French presidential front runner Emmanuel Macron has a vexing problem and one that could well cost him a crucial debate victory on Wednesday, if not his place as France's next President.
The issue is that the centrist candidate is right. Or, in the context of the country's political spectrum, he is correct when it comes to the quantifiable merits of his pro-market economic policy versus the scorched-earth protectionism of his rival Marine Le Pen.
In fact Macron is so on-point that he has the support of every credible economist, analyst and business leader in France. And that is hurting him.
Let's call this the Brexit conundrum. In the lead up to Britain voting to leave the EU, it was hard to find anyone with an educated financial opinion willing to back Britain leaving the European Union. So overwhelming was the support for remain from business leaders and policy wonks that Michael Gove, a politician and leading pro-exit campaigner, at one point declared in exasperation that people have "had enough of experts."
The comment still has the power to shock because, in France as it did in Britain, because it is true- at least for a significant section of voters.
Le Pen has spent the past week gleefully describing Macron as the candidate of the bankers, the moneyed-elite and the bosses. Macron remains the clear favorite to win the election with polls suggested he will take 60% of the vote. Yet each time a French CEO, an analyst from BNP Paribas (BNPQF) or Goldman Sachs or an economist from one of France's elite universities warns of the danger of Le Pen's protectionism they only serve to reinforce her attack.
On May 2, the CEO's of 13 companies, including the CEO of French utility Veolia Environnement (VE) , tiremaker Michelin (MGDDF) , chemicals group Solvay (SVYSF) and tech company Atos (AEXAY) , published statements warning against voting for Le Pen. Goldman has predicted a run on French banks and a French and European stock market crash should Le Pen win.

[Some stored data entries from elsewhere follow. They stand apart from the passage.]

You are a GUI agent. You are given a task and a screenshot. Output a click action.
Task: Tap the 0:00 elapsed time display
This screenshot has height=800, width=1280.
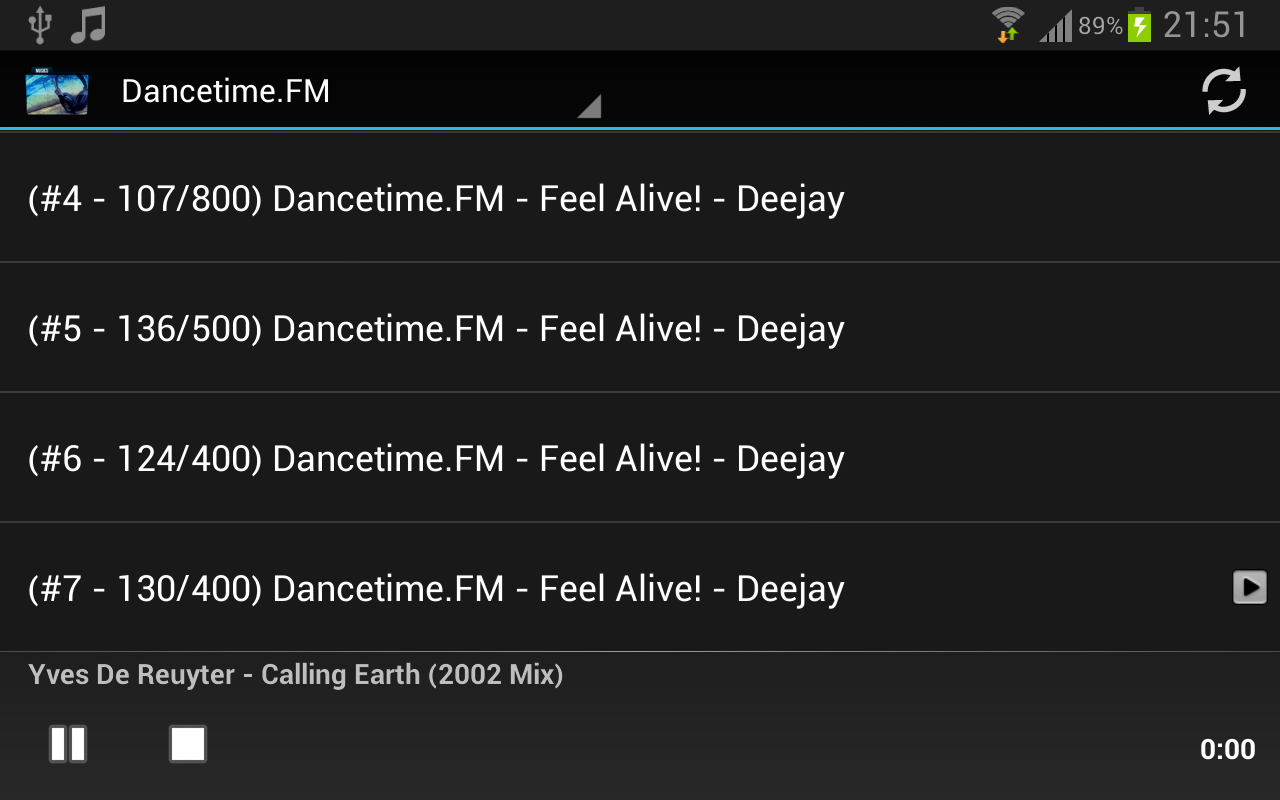[1227, 749]
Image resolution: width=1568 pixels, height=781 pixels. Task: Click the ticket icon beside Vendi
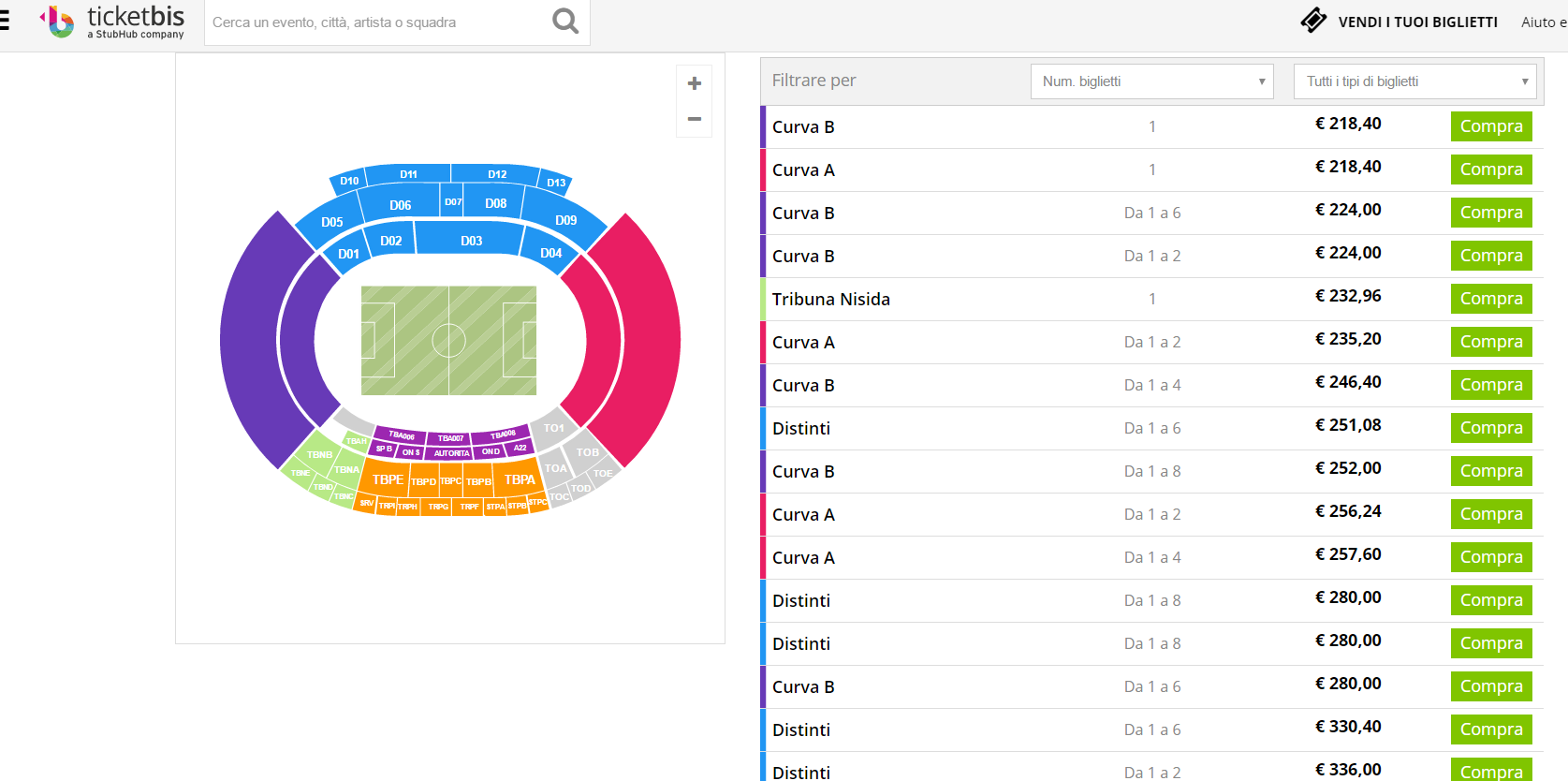pyautogui.click(x=1313, y=21)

Even those who don't like Le Pen seem to agree with her portrayal of Macron.
At May Day rallies across France left-wing protestors chanted "Ni Le Pen, ni Macron. Ni Patrie, ni patron" (Not Le Pen, not Macron. Not country, not bosses). Some 56% of voters who backed the far-left candidate Jean Luc Melenchon in the first round of France's two round voting system say they will not vote for Macron in the run off. Nearly 40% claim they would prefer to destroy their ballots than back a man they see as overtly pro-business, while about 16% say they will vote Le Pen. Melenchon won 20% of the vote in the first round.
The problem for Macron is that he rightly views the core of France's woes through an economic prism. Unemployment, which has run at about 10% or more since 2012, has eaten away at French confidence and fomented anger (and support for Le Pen) amongst younger voters, laborers in France's hard-hit rust belt and in the poorer suburbs of its biggest cities.
The causes of that unemployment are a complicated mix of work place inflexibility, punitive charges on employees and the loss of manufacturing jobs to foreign companies and robots amongst other things. Macron, a former finance minister, understands the nuances and has a tendency to complicated solutions.
That might work well in policy but comes over poorly in debates.
Le Pen's narrative that the problem is foreigners and foreign controls over France is the polar opposite. Her 'France First' solution, with its deliberate echoes of Donald Trumps presidential campaign, are backed up with little policy beyond a flat 3% tax on imported goods, but are easily digested. Le Pen has in recent days rowed back on her previously central promise to seek to take France out of the EU - a nod to widespread support for the economic and political union.
Macron and Le Pen will have two-and-a-half hours to set out their platforms on Wednesday. The debate promises to be a clash of philosophies and politics. Macron should do his best to keep it simple and ensure that it isn't also a clash of styles.